Pixel coordinate grounding data

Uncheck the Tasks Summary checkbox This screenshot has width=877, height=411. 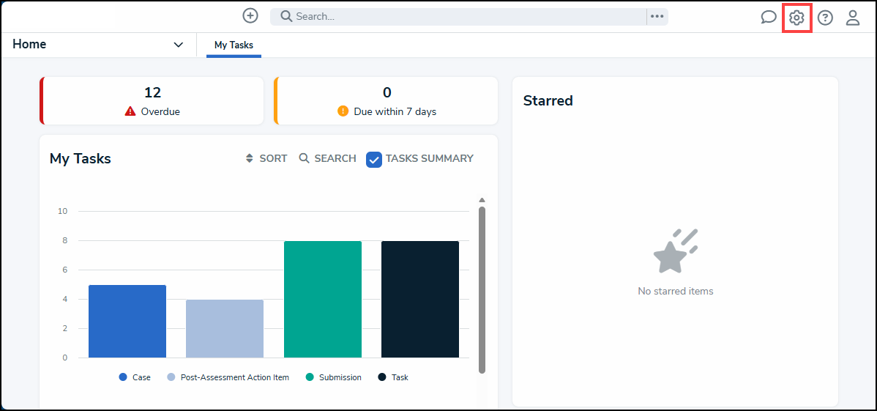[374, 159]
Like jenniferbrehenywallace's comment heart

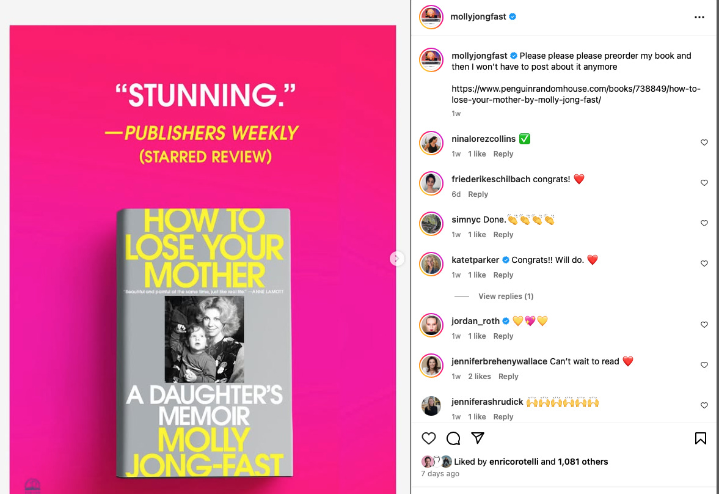[704, 365]
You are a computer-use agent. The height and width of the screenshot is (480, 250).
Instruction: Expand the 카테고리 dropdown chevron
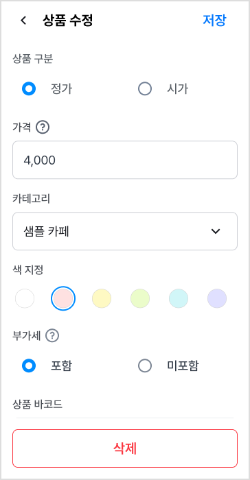(216, 232)
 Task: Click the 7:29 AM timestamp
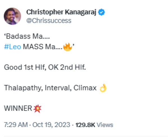14,125
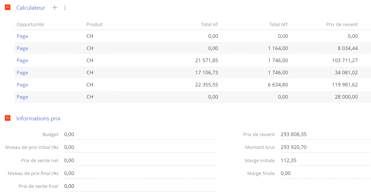
Task: Sort by the Produit column header
Action: coord(94,24)
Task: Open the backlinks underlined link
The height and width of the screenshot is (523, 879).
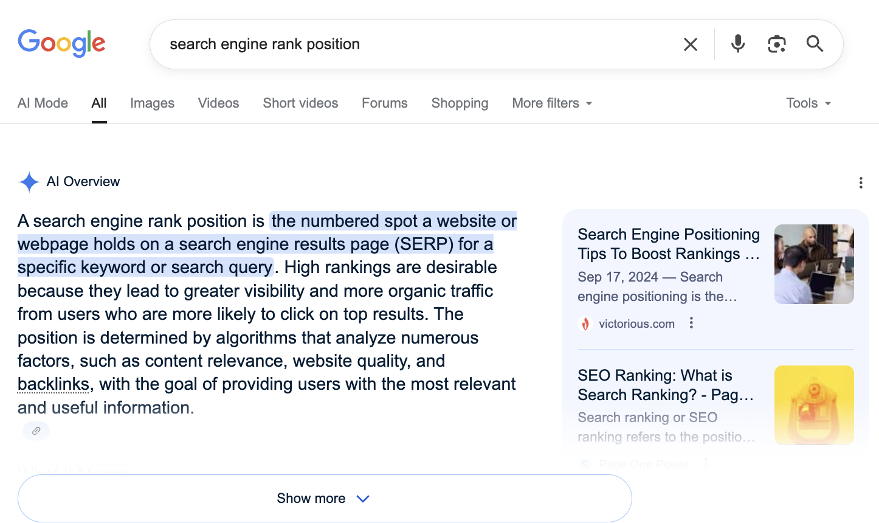Action: (53, 384)
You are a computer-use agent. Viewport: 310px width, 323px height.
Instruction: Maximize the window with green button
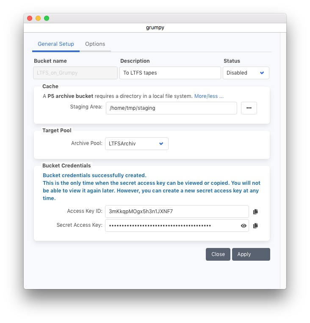point(47,18)
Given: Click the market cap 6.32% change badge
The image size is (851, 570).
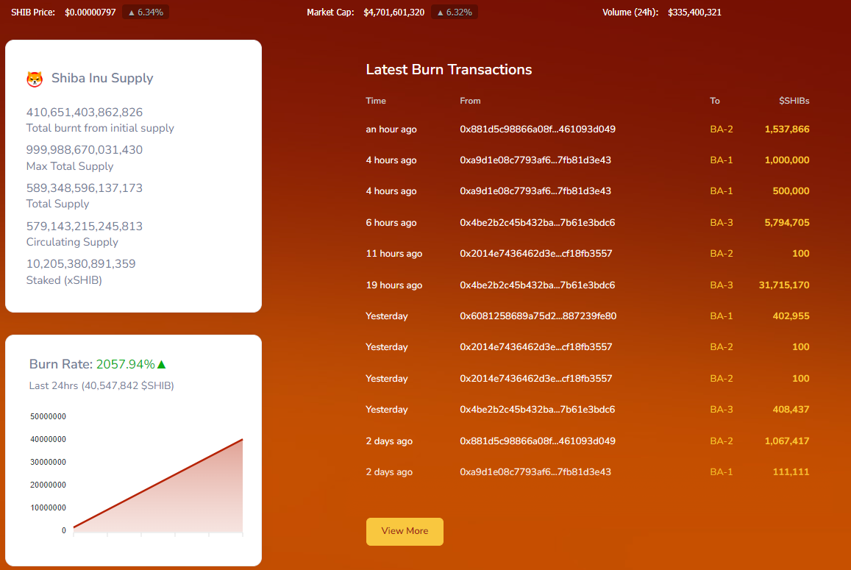Looking at the screenshot, I should tap(455, 12).
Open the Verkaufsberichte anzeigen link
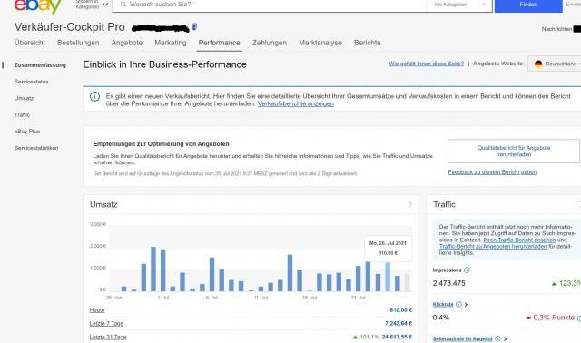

[Exercise aim]: The lines above that hold the word "computer" are the ones to copy.

[Response]:
You are a computer-use agent. The height and width of the screenshot is (480, 250).
You are a computer-use agent. Viewport: 310px width, 323px height.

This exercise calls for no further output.